┏━━

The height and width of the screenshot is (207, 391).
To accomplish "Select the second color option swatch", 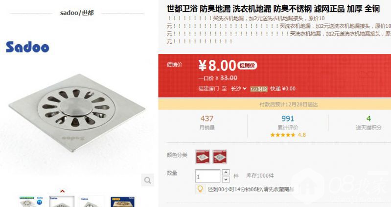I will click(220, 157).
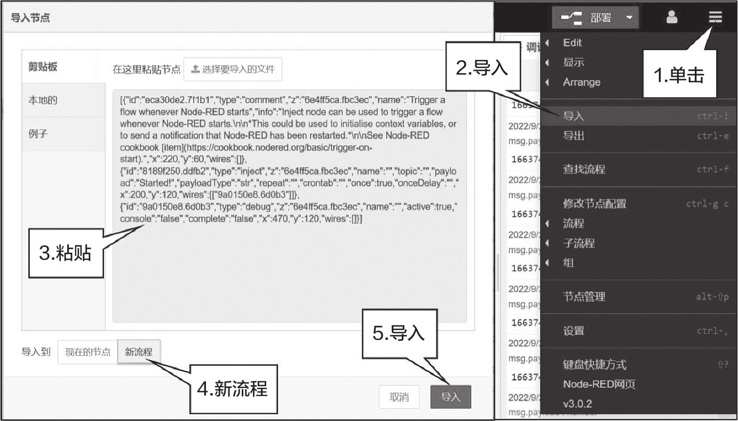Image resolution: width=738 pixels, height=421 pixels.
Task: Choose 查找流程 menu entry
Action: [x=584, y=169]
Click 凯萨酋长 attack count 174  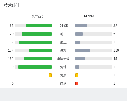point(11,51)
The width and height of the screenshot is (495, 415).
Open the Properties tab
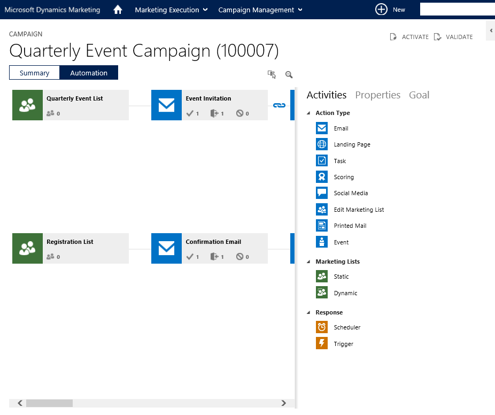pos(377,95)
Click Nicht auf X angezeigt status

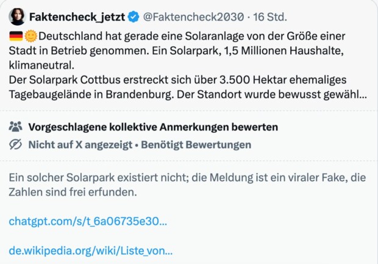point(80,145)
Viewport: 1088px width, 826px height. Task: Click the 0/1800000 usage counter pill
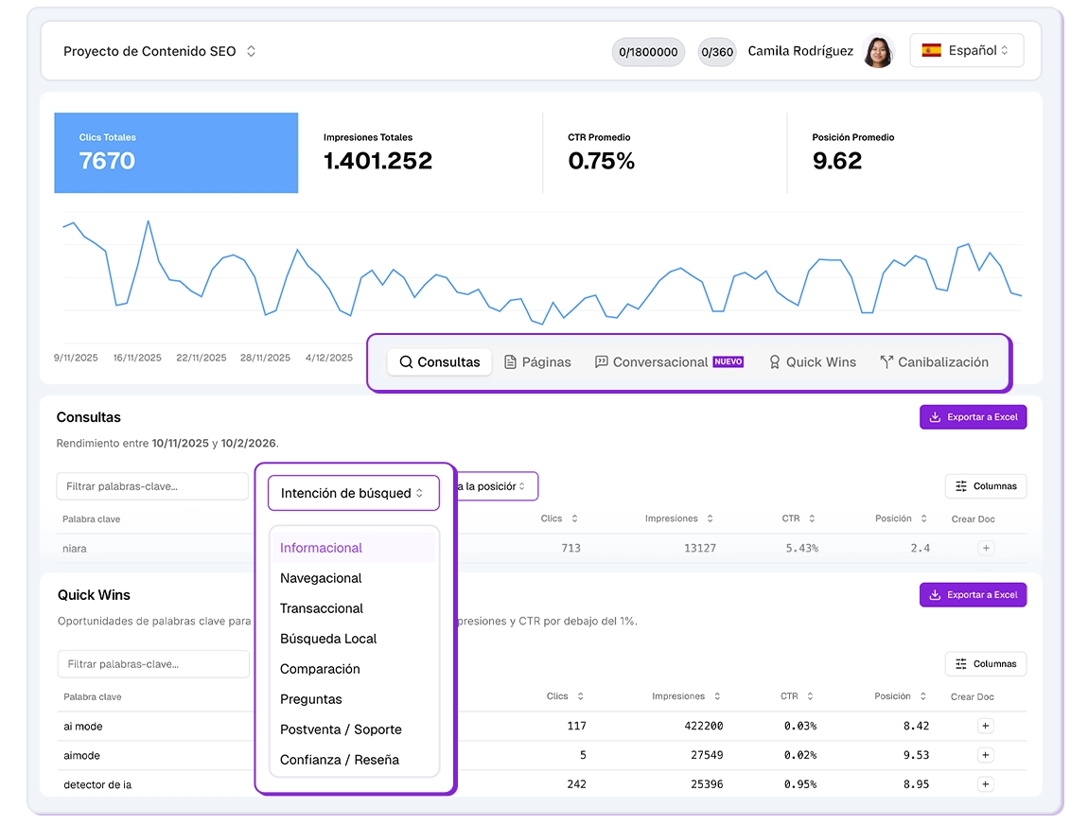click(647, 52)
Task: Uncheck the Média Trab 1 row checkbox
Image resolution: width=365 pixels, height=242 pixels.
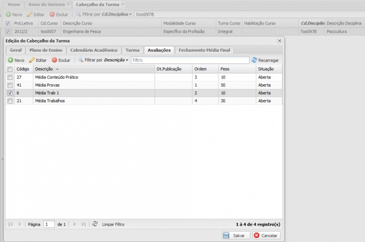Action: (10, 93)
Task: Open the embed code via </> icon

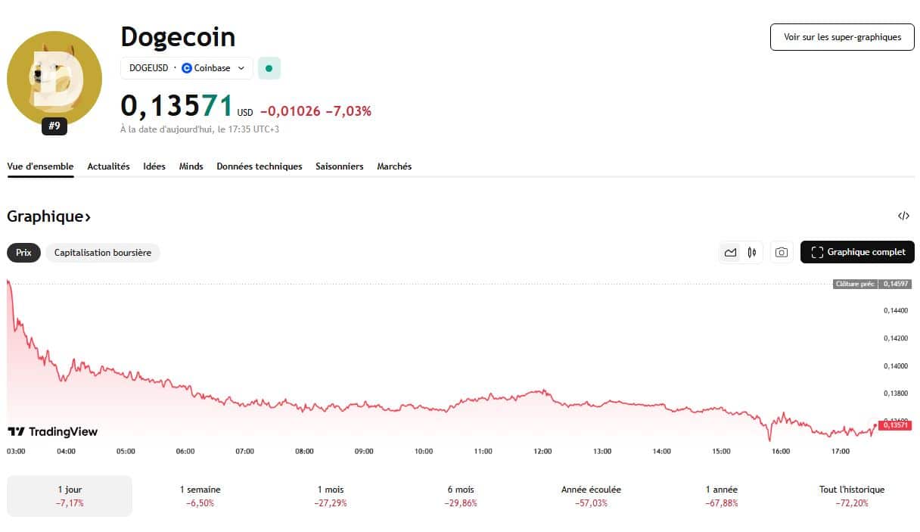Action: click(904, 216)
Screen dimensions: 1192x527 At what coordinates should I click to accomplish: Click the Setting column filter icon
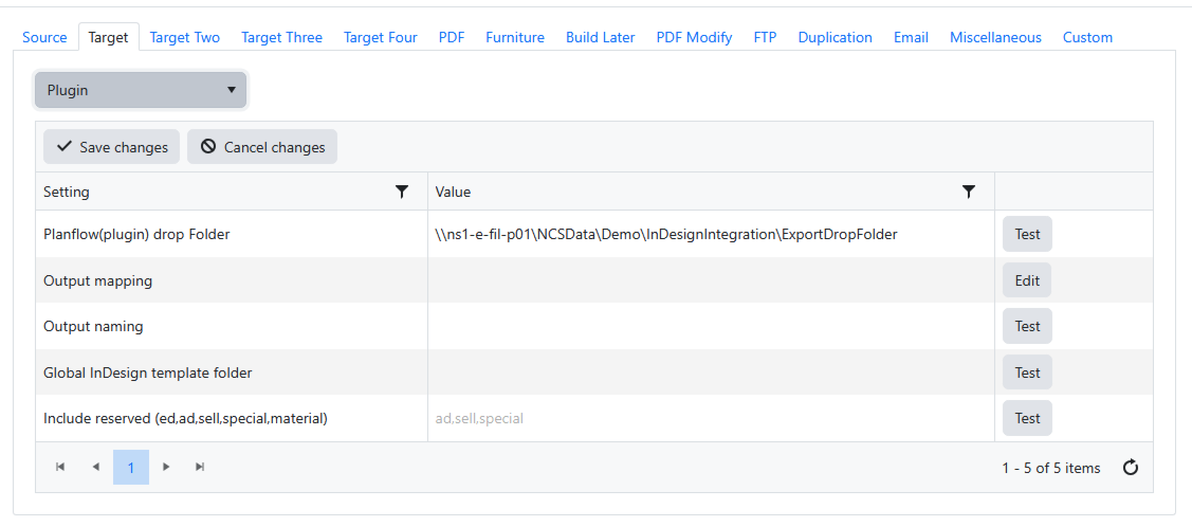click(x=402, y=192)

┗━━

§ **WHAT YOU WILL DO**: Copy out, word for word, the part of the listing that opens with the line containing "Viewport: 1088px width, 826px" and runs to the end of the listing, both ends included, and leave the pictures out.

§ **EXERCISE RESPONSE**:
Viewport: 1088px width, 826px height. Task: Click the 0/1800000 usage counter pill
click(647, 52)
Task: Uncheck the Média Trab 1 row checkbox
Image resolution: width=365 pixels, height=242 pixels.
Action: (10, 93)
Task: Open the embed code via </> icon

Action: click(904, 216)
Screen dimensions: 1192x527 At what coordinates should I click to accomplish: Click the Setting column filter icon
click(x=402, y=192)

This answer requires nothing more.